Sid Fleischman, 1920 - 2010
- Friday, March 19, 2010
It is with great sadness that we bring you the news that writer and long time SCBWI board member Sid Fleischman
died March 17 at his home in Santa Monica. He was 90.
Best known as a writer of fiction for children--his novel The Whipping Boy
won the Newbery Medal in 1987--Sid also wrote screenplays, suspense novels for adults, books on magic, and nonfiction. Sir Charlie, his forthcoming biography of Charlie Chaplin, will be published in June.
Sid was one of the founding members of the SCBWI, one of the original believers. His support of the SCBWI in its very infancy was a major part of our survival and our growth. He was the first keynote speaker at the first SCBWI conference way back in 1972, and has been on the SCBWI Board of Advisors ever since. A writer’s writer, Sid spoke at many SCBWI national, international and regional conferences, always generously dispensing his culled wisdom on the art of writing for children. We often heard him say, “In writing, nothing is wasted but the paper.” Or “Give your main character a great entrance.” Or “Be sure to provide a weather report.” Or “Each scene should move your story forward.” His wisdom on writing was legendary.
Born in Brooklyn, Sid grew up in San Diego during the Great Depression and decided as a child to become a magician. Still in his teens, he traveled widely in vaudeville and with a midnight ghost-and-goblin show. "I was on the way to becoming a writer," he recalled. "I just didn't know it."

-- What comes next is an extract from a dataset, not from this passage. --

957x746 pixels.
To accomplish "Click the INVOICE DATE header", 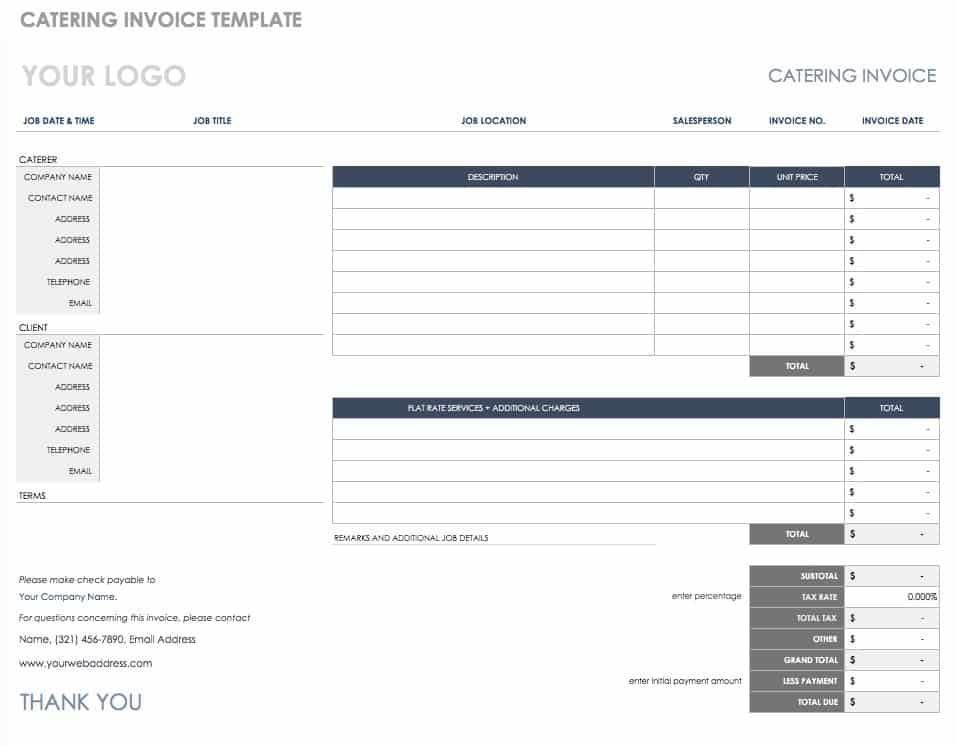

After wartime service with the U.S. Navy, he finished college and worked as a reporter on the San Diego Daily Journal. When the paper folded in 1950, he turned to fiction writing. His move to children's books was inspired by his three children. "They didn't understand what I did for a living. Other fathers left home in the morning and returned at the end of the day. I was always around the house. I decided to clear up the mystery and wrote a book just for them." That book was Mr. Mysterious and Company
, published in 1962, which began his monumental career in children’s books.
The book that followed, By the Great Horn Spoon
, a rollicking account of the California Gold Rush, has been required 4th-grade reading in California schools and was filmed under the title Bullwhip Griffin
. More than 50 books were to follow, mixing zesty humor, tight plotting, and a love of language and the byways of history.

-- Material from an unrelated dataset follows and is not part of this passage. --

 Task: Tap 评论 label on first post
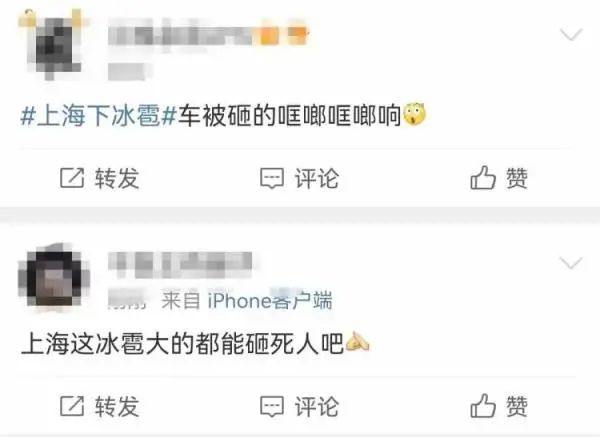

Sid ventured into autobiography with The Abracadabra Kid: A Writer's Life
in 1996, continuing with biographies of Harry Houdini and Mark Twain. Aside from the Newbery Medal, he received the California Young Readers Medal, the Boston Globe Horn Book Award, The Mark Twain Award, and the Commonwealth Club of California's Silver Medal. He and his son, Paul, also a writer for children, share the distinction of being the only father-son pair to win the Newbery Medal.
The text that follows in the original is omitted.